В свете всего сказанного по поводу «крепостных» храмов представляется наиболее вероятным, что Юрий Данилович начал спешно укреплять Городище немедленно после потери Рязани – в 1307 году, и тогда же (скорее всего, «захватив» при уходе из Рязани значительные финансовые средства), он начал строить «Городищенскую» церковь. Похожая ситуация имела место в домонгольское время: в 1152 году средств, «захваченных» Юрием Долгоруким при уходе из Киева, хватило на пять храмов и две крепости213.

Строительство укреплений обычно ведется с максимальной быстротой, так как в это время крепость беззащитна перед потенциальным врагом. Мы можем с достаточной уверенностью утверждать, что в начале XIV века столь же поспешно возводились и «крепостные» храмы. Только поспешностью, и ничем иным – ни «бедностью», ни «малоквалифицированностью» строителей – можно объяснить непрямые углы и непараллельные стены храмов, так как аккуратно разметить план под силу любому мастеру. Но только в случае, если у него достаточно времени.

В дополнение к соображениям о «крепостном» статусе «Городищенской» церкви мы можем привести и соображения великокняжеского престижа. В Коломенском кремле Рязань в свое время построила каменный храм, и весьма вероятно, что Юрий Данилович приложил все усилия, чтобы в его собственной коломенской крепости тоже была церковь, построенная из камня. Говоря словами Б.Л.Альтшуллера (сказанными в отношении Никольской церкви в Каменском214), требовалось «отметить значение» Городища.

Следовательно, мы вправе полагать, что наиболее вероятной датой возведения церкви Иоанна Предтечи является наиболее вероятная дата постройки крепости на Городище – 1307–1308 годы.

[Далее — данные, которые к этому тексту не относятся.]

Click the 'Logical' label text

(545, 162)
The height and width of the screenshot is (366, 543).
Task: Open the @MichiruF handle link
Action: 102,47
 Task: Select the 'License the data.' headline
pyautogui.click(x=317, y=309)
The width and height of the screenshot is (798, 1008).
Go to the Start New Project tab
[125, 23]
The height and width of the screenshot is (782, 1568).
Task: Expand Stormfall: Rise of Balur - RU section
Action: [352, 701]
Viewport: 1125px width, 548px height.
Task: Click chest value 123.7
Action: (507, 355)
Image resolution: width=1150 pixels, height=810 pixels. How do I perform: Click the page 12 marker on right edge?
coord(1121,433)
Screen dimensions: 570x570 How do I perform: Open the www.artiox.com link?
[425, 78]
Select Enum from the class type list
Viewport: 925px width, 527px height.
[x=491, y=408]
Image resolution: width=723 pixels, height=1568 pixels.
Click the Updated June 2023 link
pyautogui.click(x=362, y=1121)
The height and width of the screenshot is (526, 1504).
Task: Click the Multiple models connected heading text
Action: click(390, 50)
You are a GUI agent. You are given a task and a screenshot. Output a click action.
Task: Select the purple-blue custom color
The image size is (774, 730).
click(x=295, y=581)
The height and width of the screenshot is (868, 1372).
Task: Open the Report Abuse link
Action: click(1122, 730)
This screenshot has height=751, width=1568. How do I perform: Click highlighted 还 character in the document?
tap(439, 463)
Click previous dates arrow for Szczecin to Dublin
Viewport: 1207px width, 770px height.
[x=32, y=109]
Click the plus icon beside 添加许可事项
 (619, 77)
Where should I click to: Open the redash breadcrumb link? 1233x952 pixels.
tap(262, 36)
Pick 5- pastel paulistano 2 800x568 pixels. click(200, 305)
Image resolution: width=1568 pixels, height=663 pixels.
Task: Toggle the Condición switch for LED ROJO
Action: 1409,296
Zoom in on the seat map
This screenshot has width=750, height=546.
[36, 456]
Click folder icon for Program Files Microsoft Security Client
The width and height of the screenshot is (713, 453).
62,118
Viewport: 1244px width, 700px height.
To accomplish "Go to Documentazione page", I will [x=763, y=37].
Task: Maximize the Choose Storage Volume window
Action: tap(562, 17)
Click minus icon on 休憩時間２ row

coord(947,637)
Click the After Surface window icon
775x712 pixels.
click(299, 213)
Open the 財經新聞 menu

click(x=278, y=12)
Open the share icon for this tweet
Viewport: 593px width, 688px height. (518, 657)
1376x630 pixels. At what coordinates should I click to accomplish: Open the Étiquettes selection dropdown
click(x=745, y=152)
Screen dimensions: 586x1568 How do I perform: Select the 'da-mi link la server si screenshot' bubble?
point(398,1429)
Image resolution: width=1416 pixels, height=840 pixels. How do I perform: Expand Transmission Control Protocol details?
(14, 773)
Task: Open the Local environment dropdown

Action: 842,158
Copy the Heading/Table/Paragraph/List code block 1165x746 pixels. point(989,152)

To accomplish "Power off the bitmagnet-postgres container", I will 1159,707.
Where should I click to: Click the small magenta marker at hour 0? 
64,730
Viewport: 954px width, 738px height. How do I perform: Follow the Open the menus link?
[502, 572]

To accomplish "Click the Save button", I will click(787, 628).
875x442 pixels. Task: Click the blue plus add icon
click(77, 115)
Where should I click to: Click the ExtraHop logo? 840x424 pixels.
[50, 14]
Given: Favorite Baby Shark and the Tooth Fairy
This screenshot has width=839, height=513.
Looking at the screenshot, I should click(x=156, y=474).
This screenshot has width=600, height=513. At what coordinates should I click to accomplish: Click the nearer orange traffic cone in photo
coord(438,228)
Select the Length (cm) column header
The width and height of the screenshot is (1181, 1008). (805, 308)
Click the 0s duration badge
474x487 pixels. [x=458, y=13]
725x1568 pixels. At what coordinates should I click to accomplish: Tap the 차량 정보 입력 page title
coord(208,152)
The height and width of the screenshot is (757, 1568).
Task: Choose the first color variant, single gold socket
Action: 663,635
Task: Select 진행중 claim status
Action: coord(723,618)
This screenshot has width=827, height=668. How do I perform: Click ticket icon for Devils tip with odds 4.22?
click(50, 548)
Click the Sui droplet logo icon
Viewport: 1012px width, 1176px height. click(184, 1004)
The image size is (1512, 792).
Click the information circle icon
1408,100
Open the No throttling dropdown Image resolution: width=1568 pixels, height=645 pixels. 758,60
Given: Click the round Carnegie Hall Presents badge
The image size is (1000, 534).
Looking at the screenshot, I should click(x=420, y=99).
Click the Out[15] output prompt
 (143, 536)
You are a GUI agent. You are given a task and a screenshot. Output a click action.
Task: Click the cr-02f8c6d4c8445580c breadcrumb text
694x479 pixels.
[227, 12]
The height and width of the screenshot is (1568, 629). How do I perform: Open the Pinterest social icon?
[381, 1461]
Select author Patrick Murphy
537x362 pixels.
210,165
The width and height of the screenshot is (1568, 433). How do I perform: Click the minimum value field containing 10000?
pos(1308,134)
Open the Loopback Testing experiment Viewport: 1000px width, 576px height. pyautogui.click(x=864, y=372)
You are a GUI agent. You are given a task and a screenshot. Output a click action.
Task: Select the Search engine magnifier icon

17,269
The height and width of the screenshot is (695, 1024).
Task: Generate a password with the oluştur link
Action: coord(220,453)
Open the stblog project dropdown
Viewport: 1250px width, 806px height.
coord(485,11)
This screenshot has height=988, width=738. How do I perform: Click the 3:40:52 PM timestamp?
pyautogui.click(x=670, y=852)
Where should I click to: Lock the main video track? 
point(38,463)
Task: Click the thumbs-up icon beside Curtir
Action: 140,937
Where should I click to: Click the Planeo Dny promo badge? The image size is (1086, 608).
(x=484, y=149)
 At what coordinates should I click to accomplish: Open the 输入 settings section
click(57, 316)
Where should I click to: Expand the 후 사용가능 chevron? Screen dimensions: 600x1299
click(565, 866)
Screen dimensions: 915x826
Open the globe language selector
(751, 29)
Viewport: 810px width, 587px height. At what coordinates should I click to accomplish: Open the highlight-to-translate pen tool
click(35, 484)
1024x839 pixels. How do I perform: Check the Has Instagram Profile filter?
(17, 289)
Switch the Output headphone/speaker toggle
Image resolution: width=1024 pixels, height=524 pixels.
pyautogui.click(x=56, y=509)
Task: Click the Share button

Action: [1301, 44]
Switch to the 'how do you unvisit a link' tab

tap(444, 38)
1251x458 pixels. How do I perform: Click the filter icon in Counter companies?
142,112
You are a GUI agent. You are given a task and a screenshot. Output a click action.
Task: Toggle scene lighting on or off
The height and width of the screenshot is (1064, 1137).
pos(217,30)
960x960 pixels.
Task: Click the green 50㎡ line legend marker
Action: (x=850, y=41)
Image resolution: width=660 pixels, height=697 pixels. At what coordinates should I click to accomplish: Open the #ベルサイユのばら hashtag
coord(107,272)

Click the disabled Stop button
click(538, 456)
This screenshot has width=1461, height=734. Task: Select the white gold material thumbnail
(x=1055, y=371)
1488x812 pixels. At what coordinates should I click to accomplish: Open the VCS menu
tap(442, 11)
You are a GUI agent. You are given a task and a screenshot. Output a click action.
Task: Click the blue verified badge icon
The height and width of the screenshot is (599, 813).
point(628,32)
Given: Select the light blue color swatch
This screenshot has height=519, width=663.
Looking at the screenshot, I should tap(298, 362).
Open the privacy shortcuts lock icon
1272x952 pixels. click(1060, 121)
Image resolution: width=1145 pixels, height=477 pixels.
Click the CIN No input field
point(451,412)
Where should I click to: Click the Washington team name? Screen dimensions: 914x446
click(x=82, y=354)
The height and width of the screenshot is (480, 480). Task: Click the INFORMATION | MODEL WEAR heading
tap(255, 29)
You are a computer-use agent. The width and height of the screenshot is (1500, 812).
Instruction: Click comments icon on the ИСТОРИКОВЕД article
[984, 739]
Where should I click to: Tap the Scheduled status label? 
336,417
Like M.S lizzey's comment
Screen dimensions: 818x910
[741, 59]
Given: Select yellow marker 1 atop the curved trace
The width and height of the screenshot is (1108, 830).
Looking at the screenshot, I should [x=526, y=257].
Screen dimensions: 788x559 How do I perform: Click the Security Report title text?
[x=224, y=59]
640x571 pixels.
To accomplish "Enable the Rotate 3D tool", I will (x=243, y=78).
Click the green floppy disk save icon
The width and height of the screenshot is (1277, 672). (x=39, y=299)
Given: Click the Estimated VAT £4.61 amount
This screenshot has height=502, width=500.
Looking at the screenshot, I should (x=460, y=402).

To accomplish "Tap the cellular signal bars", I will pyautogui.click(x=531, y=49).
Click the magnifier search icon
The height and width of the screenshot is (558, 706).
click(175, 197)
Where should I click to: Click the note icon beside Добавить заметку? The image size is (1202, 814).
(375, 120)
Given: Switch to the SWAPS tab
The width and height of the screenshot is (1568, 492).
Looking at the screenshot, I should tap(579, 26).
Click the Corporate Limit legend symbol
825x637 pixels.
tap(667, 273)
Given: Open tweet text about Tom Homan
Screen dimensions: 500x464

И неудивительно, что поспешно выстроенная церковь Иоанна Предтечи, несмотря на потенциально надежную конструктивную схему с угловыми пристенными опорами, уже через двести лет пришла в аварийное состояние (возможно, даже обрушилась) и была перестроена. Если бы в начале XVI века имела место ее «плановая» перестройка (как это произошло, например, со всеми московскими соборами Ивана Калиты215), то, скорее всего, четверик и апсиды «Городищенской» церкви были бы переложены полностью.

 

VII

 

Посмотрим, подтвердится ли наше видение ситуации с «Городищенской» церковью датировкой Никольской церкви села Каменского.

Первый аргумент, относящий Никольскую церковь не просто к первой половине XIV века, а к его началу – название населенного пункта, в котором она расположена. Это название слишком предметно для того, чтобы быть случайным.

Вообще говоря, и в домонгольской, и в послемонгольской Северо-Восточной Руси с названиями для новых городов и сел были проблемы – шла активная колонизация края, и воображения у князей и их советников не хватало. Вариантов мотивации названий было не так много:

– «старорусская» (Владимир, Юрьев, Галич, Переславль, Нижний Новгород, Звенигород и др.);

– «гидронимическая» (Москва, Тверь, Руза, Можайск, Кострома и др.);

– имена князей (Владимир и Юрьев – в дополнение к «старорусской» мотивации, Ярославль, Дмитров и др.);

– природные особенности (Боровск, Березуевск, Холм, несколько Вышгородов и др.);

– экономические особенности (Волоколамск – в дополнение к «гидронимической» мотивации, Медынь, Тесов, Кольчугино, Бронницы и др.);

– какие-либо «особые приметы» (Верея, Коломна, Зубцов и др.).

Было и множество «безымянных» городов (Городище, Городец, Городок, Городня, Городеск и др.). Немотивированных названий было очень мало.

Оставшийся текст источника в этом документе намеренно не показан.